Eric Dane ganhou destaque internacional ao integrar o elenco de Grey’s Anatomy, onde viveu o carismático Dr. Mark Sloan, também apelidado de “McSteamy”. A série se tornou um dos maiores sucessos da televisão mundial, consolidando a carreira do ator.
Em comunicado, a família destacou que, durante o período em que conviveu com a doença, Dane se tornou um defensor ativo da conscientização e da pesquisa sobre a ELA. “Ao longo de sua jornada com a ELA, Eric tornou-se um defensor apaixonado da conscientização e da pesquisa, determinado a fazer a diferença para outras pessoas que enfrentam a mesma luta”, afirmou a nota.
A condição enfrentada pelo ator é a mesma que acometeu o físico britânico Stephen Hawking, que morreu em 2018.
O que é Esclerose Lateral Amiotrófica (ELA) que matou Eric Dane de Grey’s Anatomy?
A Esclerose Lateral Amiotrófica (ELA) é uma doença neurodegenerativa progressiva que afeta os neurônios motores, células do cérebro e da medula espinhal responsáveis pelo controle dos movimentos voluntários.
O neurocirurgião Lucas Corrêa explica que com o tempo, a doença desgasta e mata os neurônios, impedindo que o cérebro envie comandos aos músculos. Como consequência, o paciente passa a apresentar fraqueza muscular progressiva, perda de mobilidade, dificuldade para falar e engolir e, nos estágios mais avançado, pode causar paralisia total.
Principais sintomas da ELA
Lucas explica que entre os sintomas mais comuns estão gagueira, cãibras musculares, contrações musculares involuntárias, problemas de dicção, com fala lenta ou arrastada, alterações na voz e ronquidão e perda de peso.
Quem pode desenvolver a ELA?
O médico desta que ELA é considerada rara, com incidência média de dois a cinco casos por 100 mil habitantes. A doença é mais comum em homens e costuma se manifestar entre 55 e 75 anos.
A origem exata ainda é desconhecida. No entanto, fatores genéticos estão presentes em cerca de 10% dos casos. Também há estudos que apontam possíveis relações com desequilíbrio químico no cérebro, como níveis elevados de glutamato e doenças autoimunes.
Existe tratamento para ELA?
Corrêa pondera que atualmente, não há cura para a Esclerose Lateral Amiotrófica. O tratamento é voltado para o controle dos sintomas e para retardar a progressão da doença, buscando garantir mais qualidade de vida ao paciente.

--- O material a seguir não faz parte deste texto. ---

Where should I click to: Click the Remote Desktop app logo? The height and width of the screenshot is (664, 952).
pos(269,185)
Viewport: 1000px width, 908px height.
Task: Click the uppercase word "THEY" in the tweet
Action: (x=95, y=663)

Segundo o Sistema Único de Saúde (SUS) cerca de 25% dos pacientes sobrevivem por mais de cinco anos depois do diagnóstico. Porém, os medicamentos e tratamentos são apenas paliativos, para ajudar a melhorar a qualidade de vida e a retardar a evolução da doença. Entre as alternativas para retardar o avanço da ELA está fisioterapia, fonoaudiologia e acompanhamento psicológico, tanto para o paciente, como também para os familiares.
Em 2014 o Ministério da Saúde ampliou a assistência às pessoas com doenças raras ao instituir a Política Nacional de Atenção Integral às Pessoas com Doenças Raras, que inclui a Esclerose Lateral Amiotrófica (ELA). O Protocolo Clínico e as Diretrizes Terapêuticas da doença foram atualizados em novembro de 2015, com o objetivo de padronizar o diagnóstico e o tratamento no SUS.
A trajetória do ator Eric Dane, de Grey’s Anatomy, foi reconhecida na teledramaturgia americana também por outras obras, como Euphoria.